数据:
= = =
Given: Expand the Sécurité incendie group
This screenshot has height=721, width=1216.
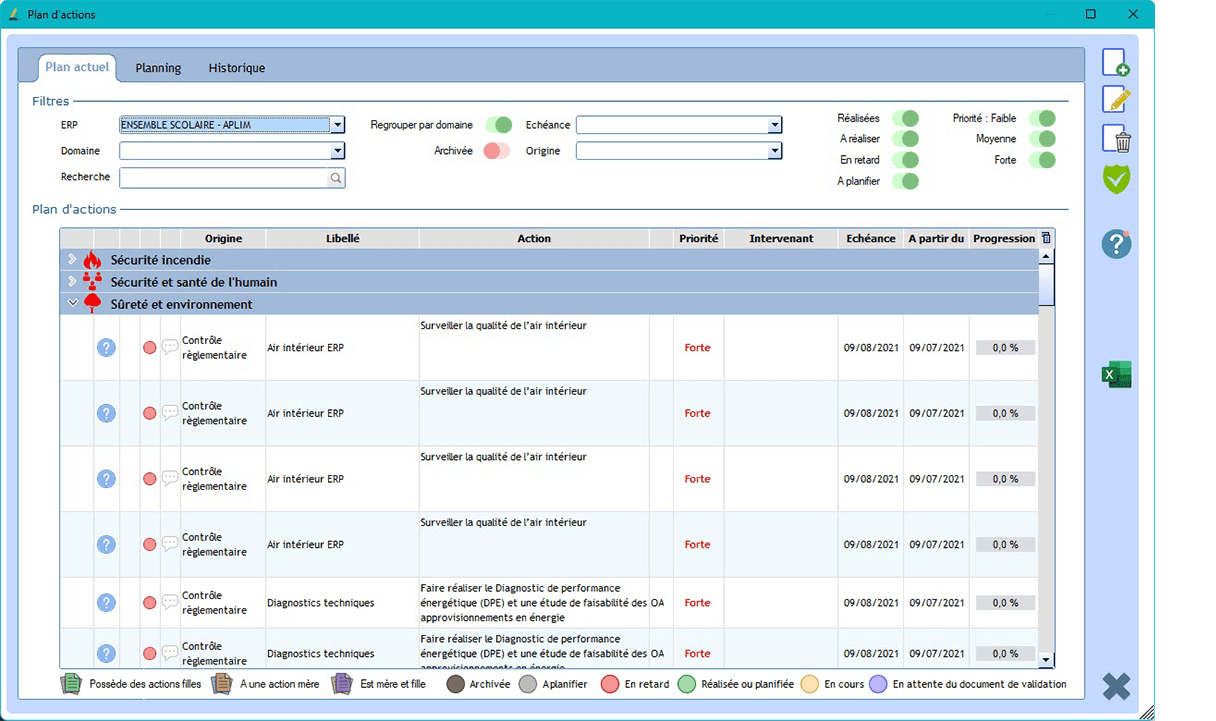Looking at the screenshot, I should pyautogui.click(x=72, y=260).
= = =
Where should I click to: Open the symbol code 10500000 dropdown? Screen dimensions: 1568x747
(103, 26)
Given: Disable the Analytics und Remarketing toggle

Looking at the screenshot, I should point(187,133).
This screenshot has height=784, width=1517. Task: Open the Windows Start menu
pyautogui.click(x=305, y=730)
= = =
练习说明:
请原样输出上面数据中的几行，从包含“Given: Disable the”的那一行开始，到包含“pyautogui.click(x=305, y=730)”的那一行结束，首尾两行都包括在内。

任务回答:
Given: Disable the Analytics und Remarketing toggle

Looking at the screenshot, I should point(187,133).
This screenshot has height=784, width=1517. Task: Open the Windows Start menu
pyautogui.click(x=305, y=730)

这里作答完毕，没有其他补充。